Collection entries

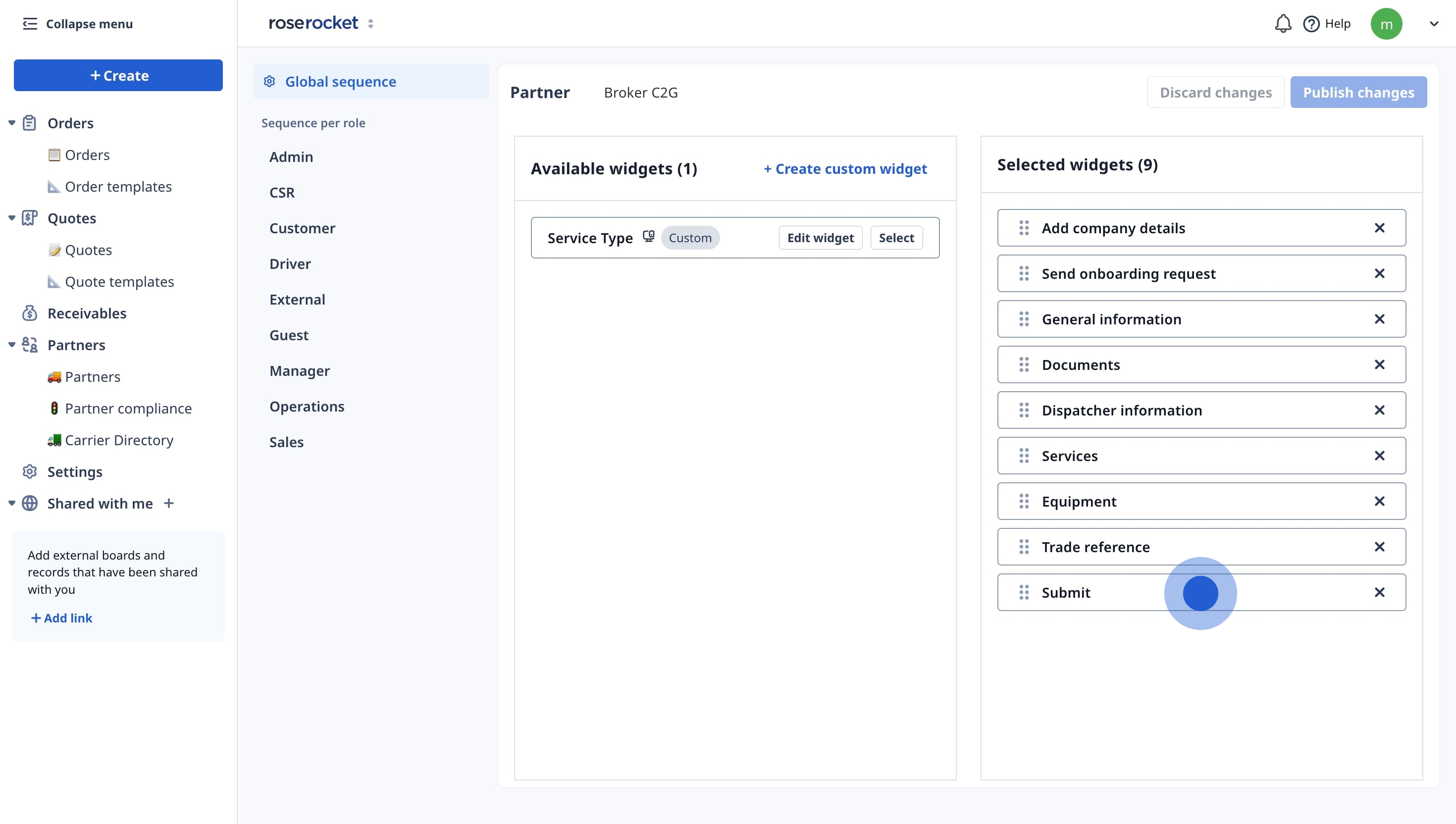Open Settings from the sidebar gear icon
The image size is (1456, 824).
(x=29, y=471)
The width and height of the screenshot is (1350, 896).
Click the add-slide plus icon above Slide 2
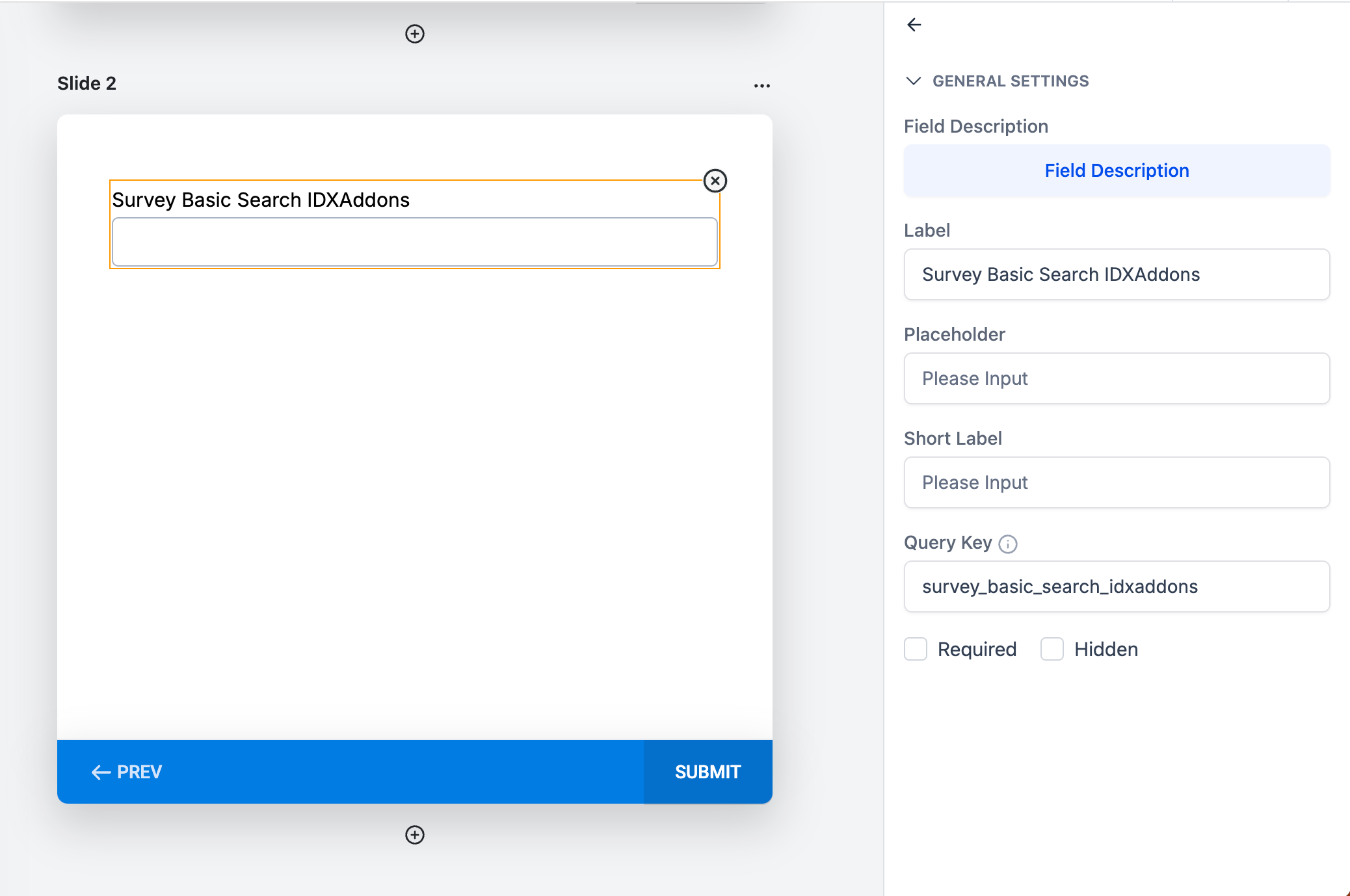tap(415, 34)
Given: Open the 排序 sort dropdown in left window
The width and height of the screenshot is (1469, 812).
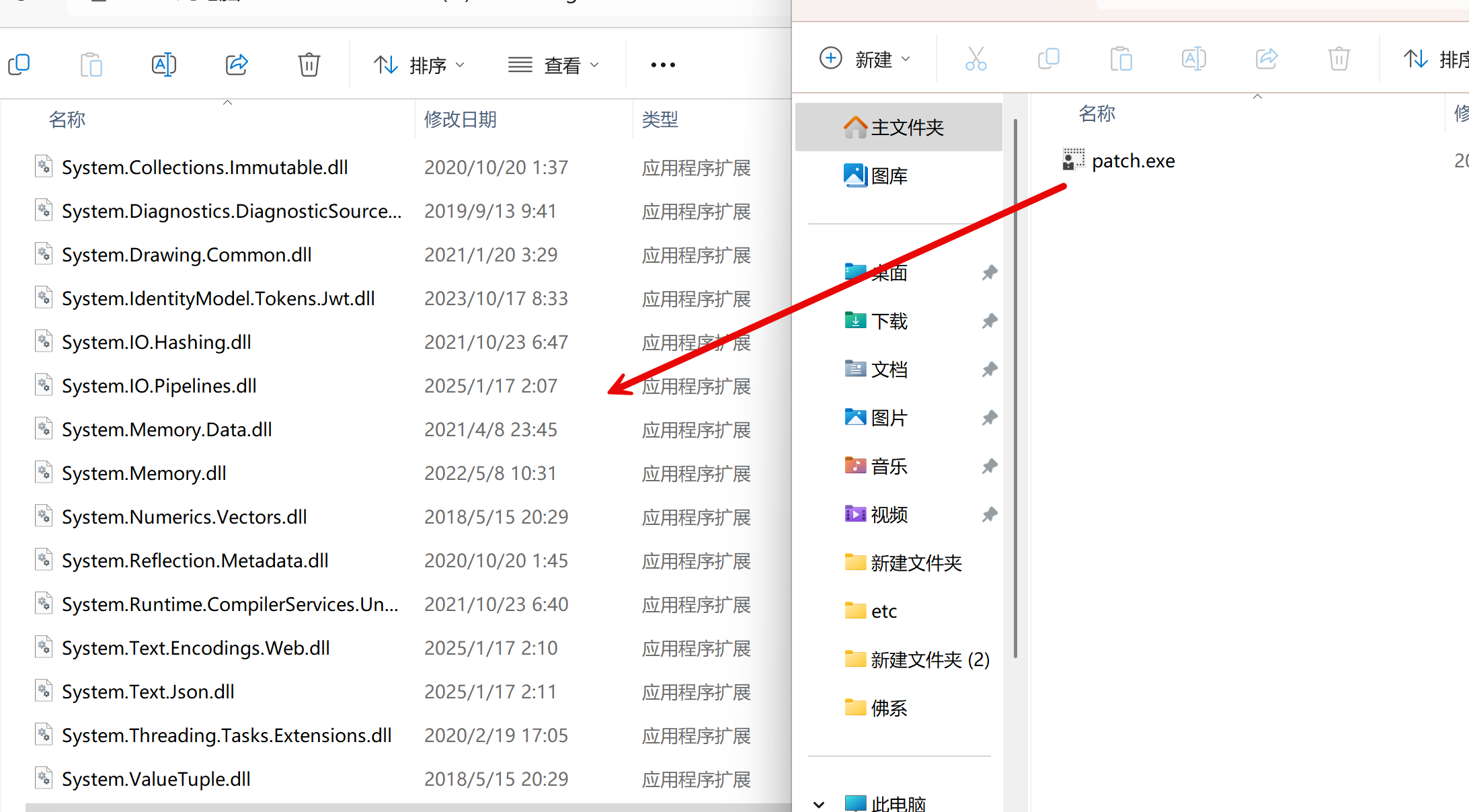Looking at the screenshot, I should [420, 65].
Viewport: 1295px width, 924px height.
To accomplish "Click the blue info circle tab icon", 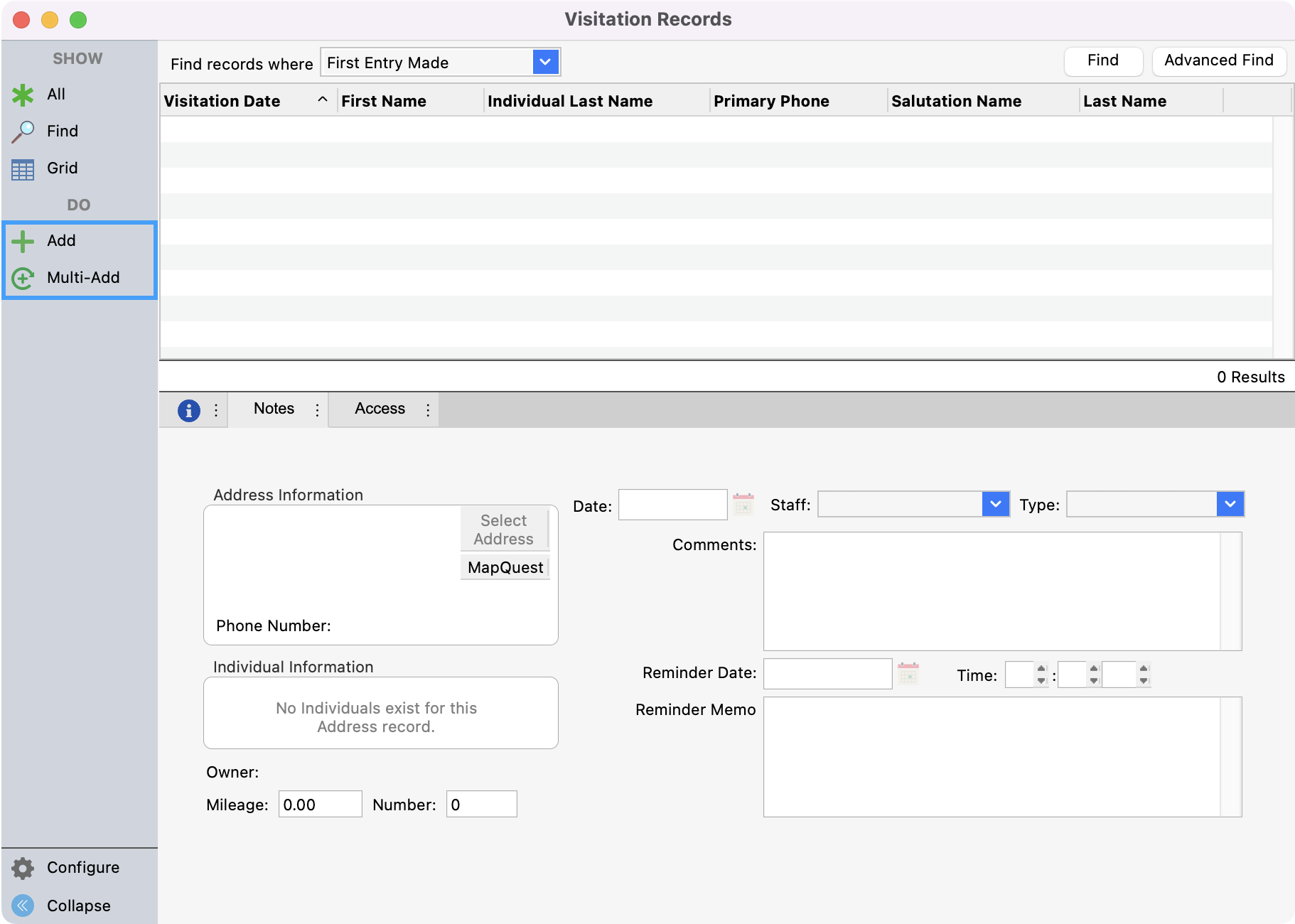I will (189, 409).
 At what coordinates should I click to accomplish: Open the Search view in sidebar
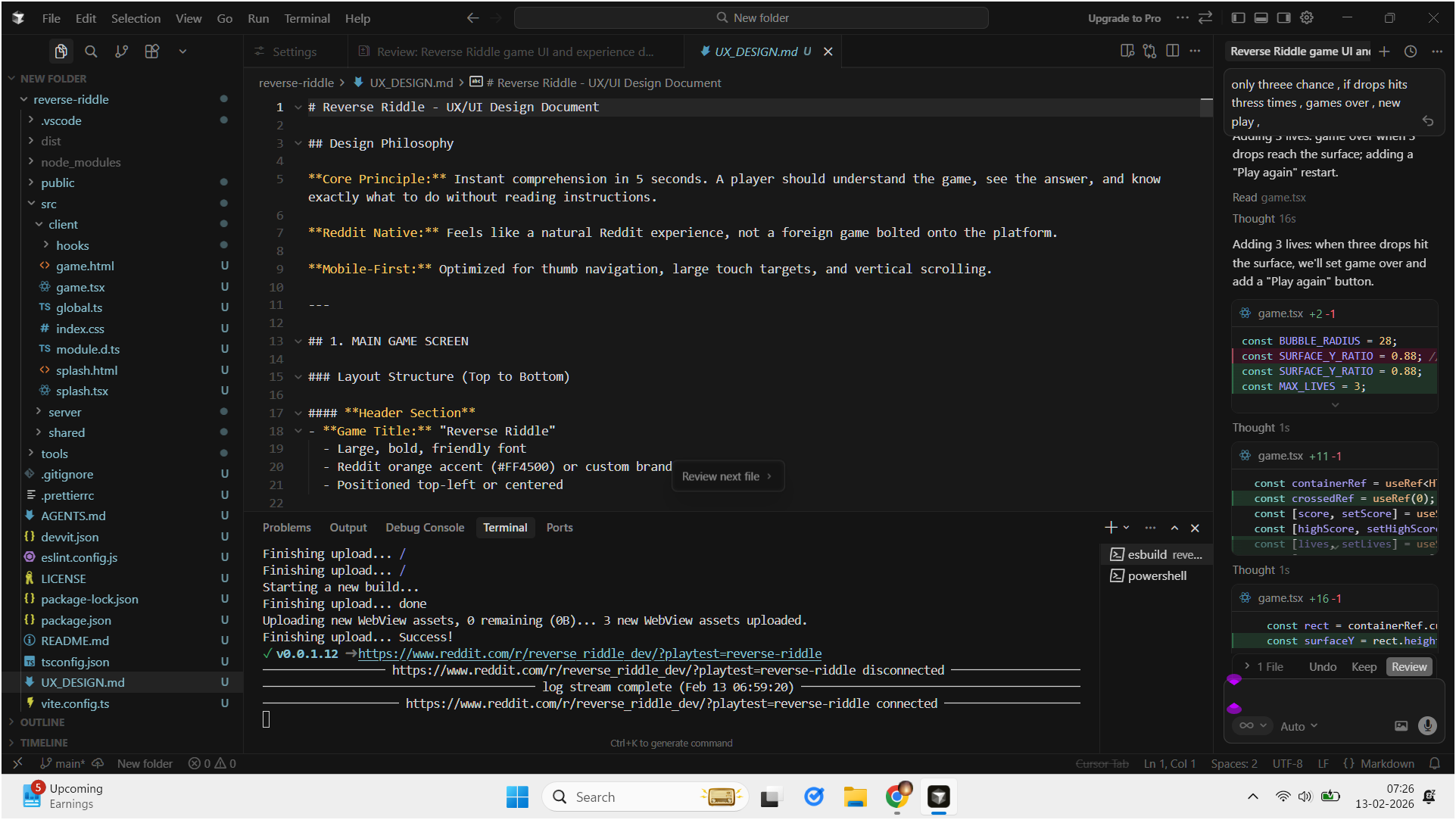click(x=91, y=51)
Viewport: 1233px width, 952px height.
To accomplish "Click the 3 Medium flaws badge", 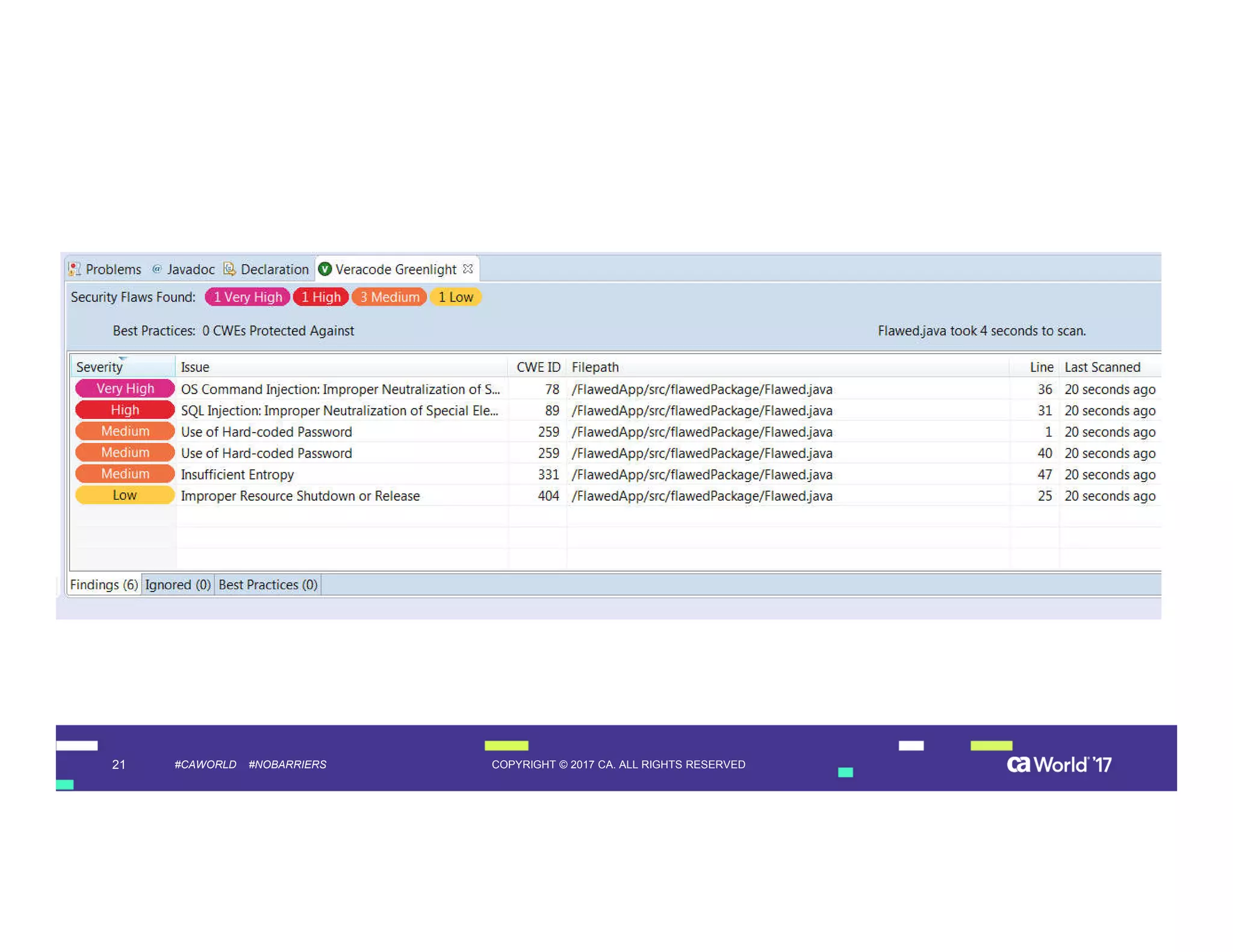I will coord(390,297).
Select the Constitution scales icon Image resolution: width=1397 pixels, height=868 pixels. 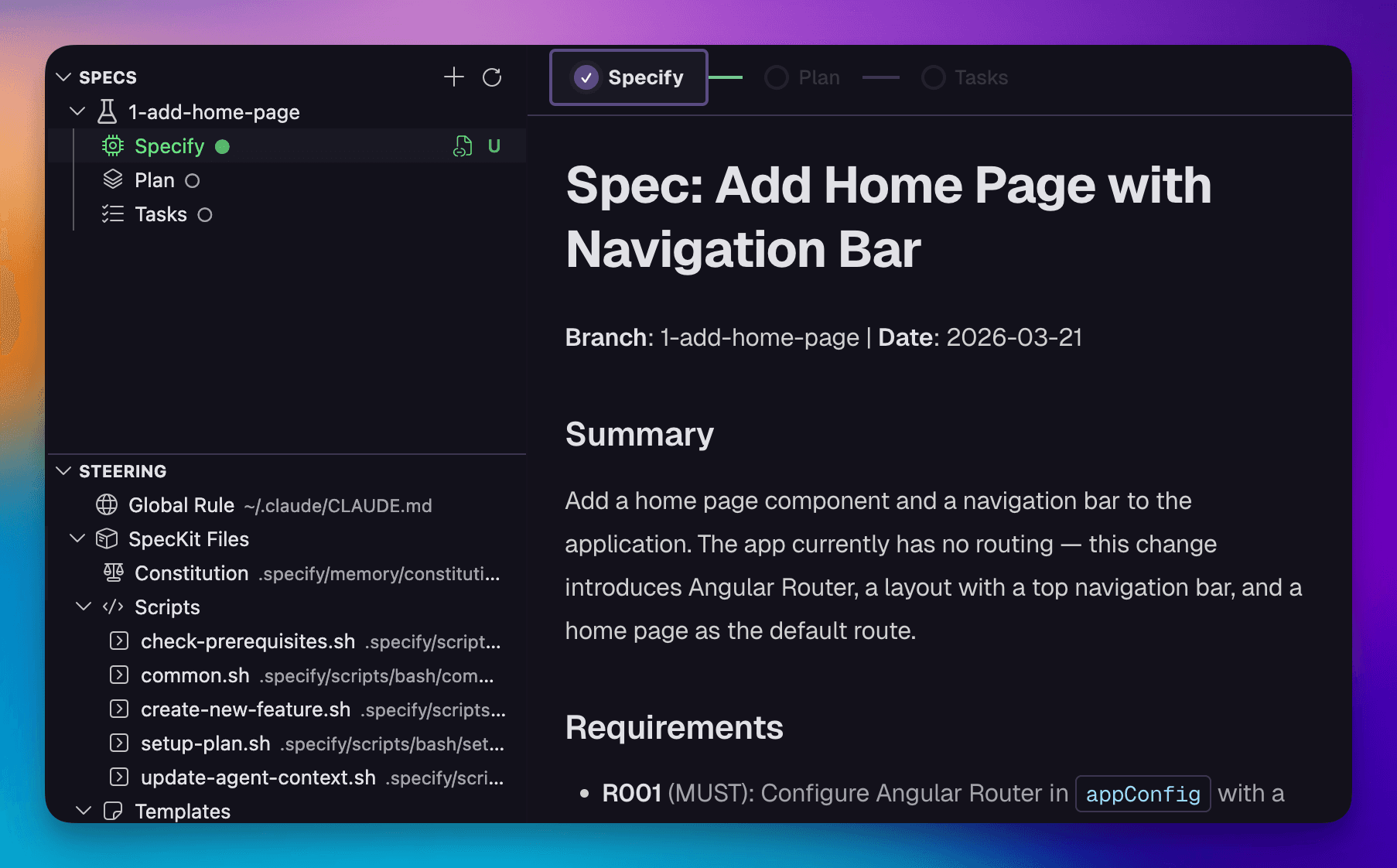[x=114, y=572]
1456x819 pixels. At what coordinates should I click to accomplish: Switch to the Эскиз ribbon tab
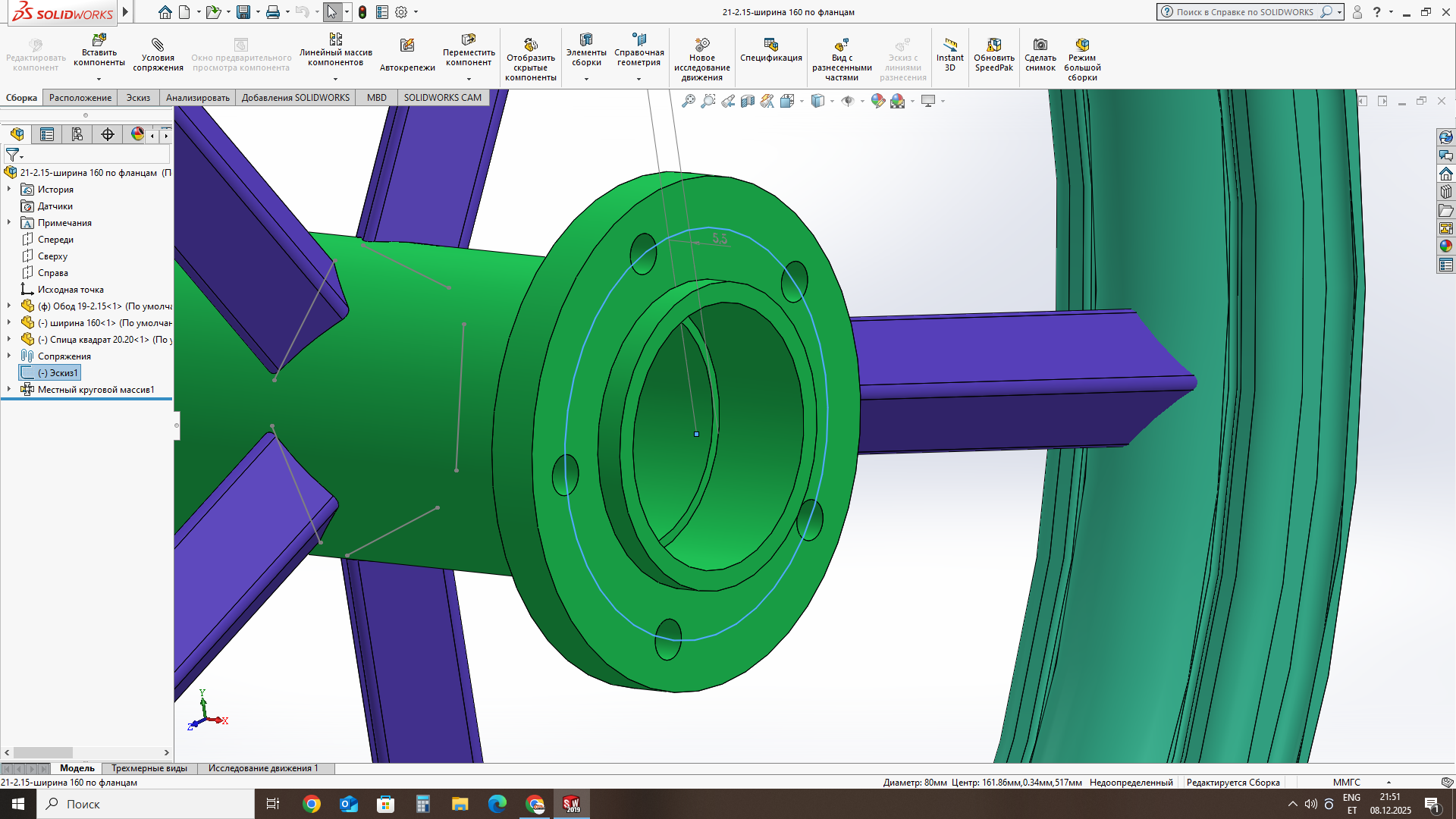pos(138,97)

# [Task requirements]
Lines in the data that hold "Viewport" must be located and copied.

# [Answer to this exercise]
Viewport: 1295px width, 924px height.
Viewport: 1233px width, 952px height.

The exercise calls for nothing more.